#### EXERCISE INSTRUCTIONS:
Repeat the records below exactly as they appear, leaving out any pictures.

#### SUPPLIED INFORMATION:

----------

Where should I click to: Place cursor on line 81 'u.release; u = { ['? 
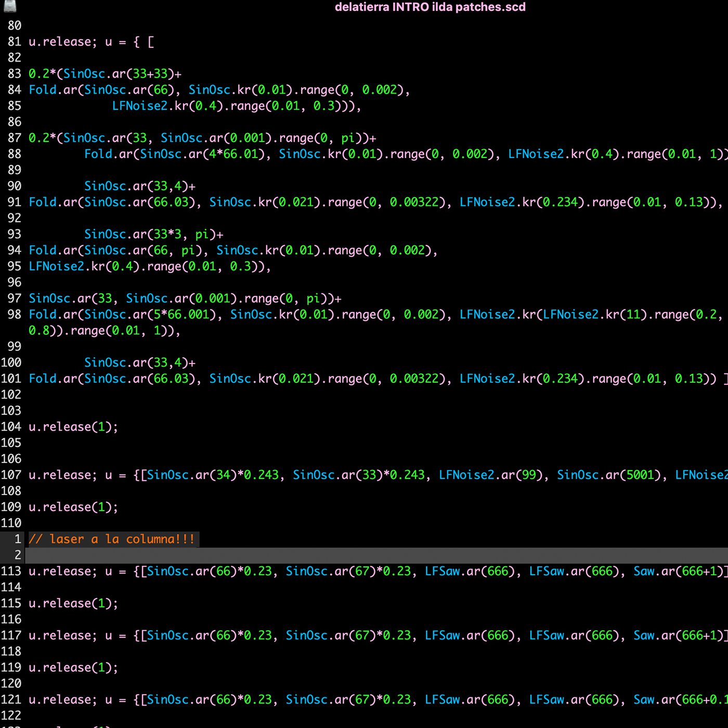[x=91, y=42]
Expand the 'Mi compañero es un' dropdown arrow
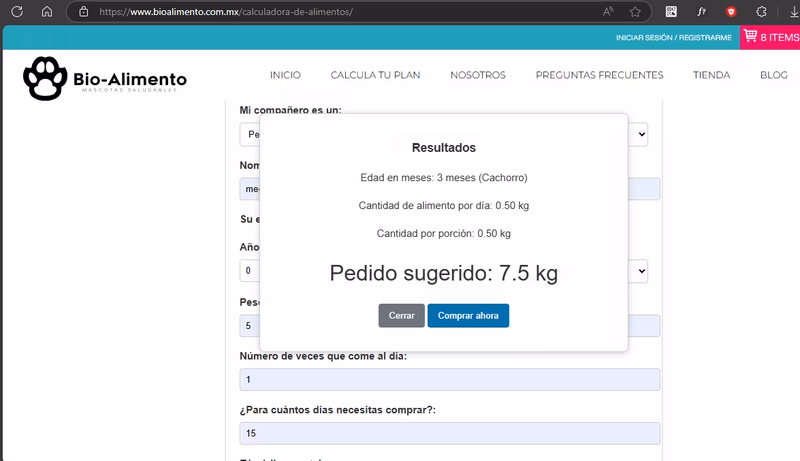The image size is (800, 461). tap(641, 133)
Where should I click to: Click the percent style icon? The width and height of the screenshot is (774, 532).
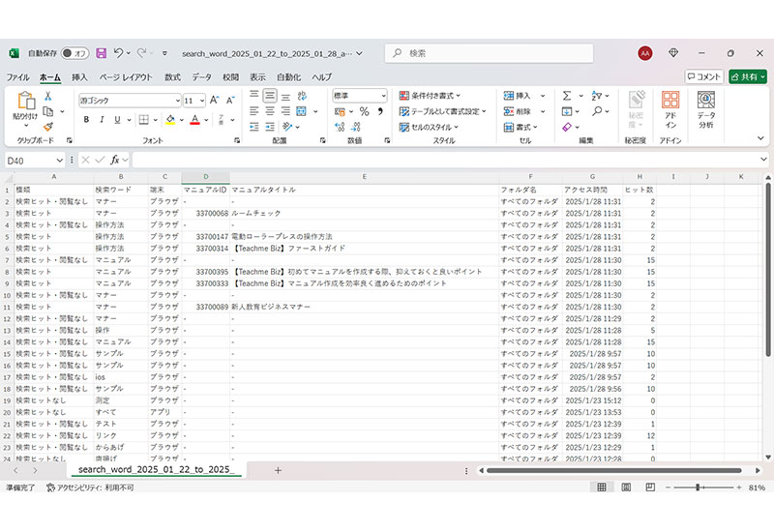(364, 112)
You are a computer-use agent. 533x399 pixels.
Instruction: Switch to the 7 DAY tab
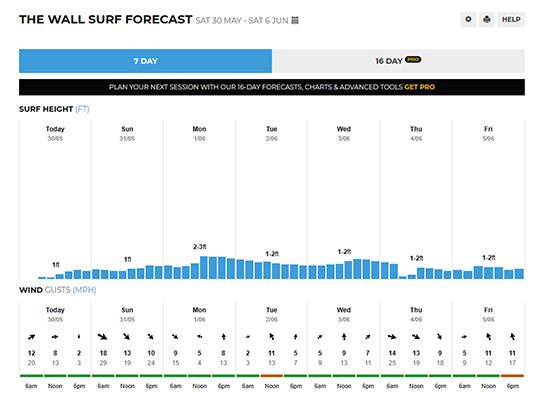pyautogui.click(x=145, y=61)
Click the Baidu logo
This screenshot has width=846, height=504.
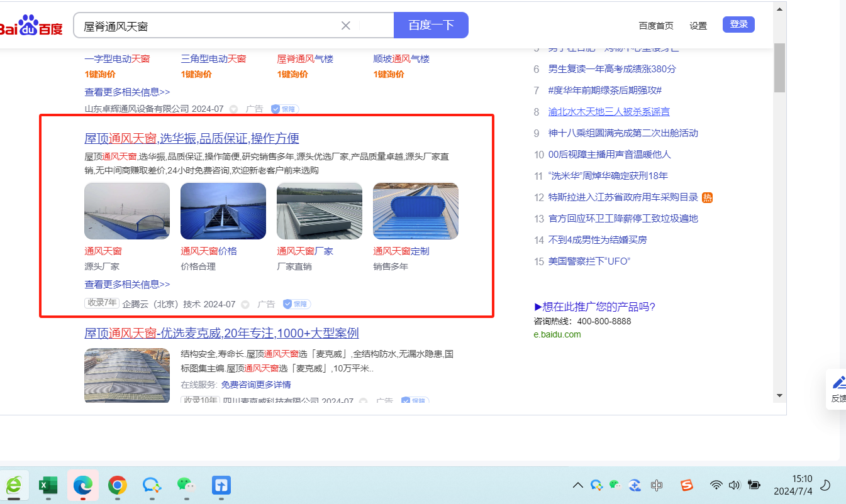30,26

----------

#### RESULT OF THE TASK:
Where should I click to: Place cursor on line 81 'u.release; u = { ['? 
[x=91, y=42]
Expand the 'Mi compañero es un' dropdown arrow
The image size is (800, 461). tap(641, 133)
Where should I click to: Click the percent style icon? The width and height of the screenshot is (774, 532).
(364, 112)
You are a computer-use agent. 533x399 pixels.
Instruction: Switch to the 7 DAY tab
pyautogui.click(x=145, y=61)
Click the Baidu logo
This screenshot has width=846, height=504.
30,26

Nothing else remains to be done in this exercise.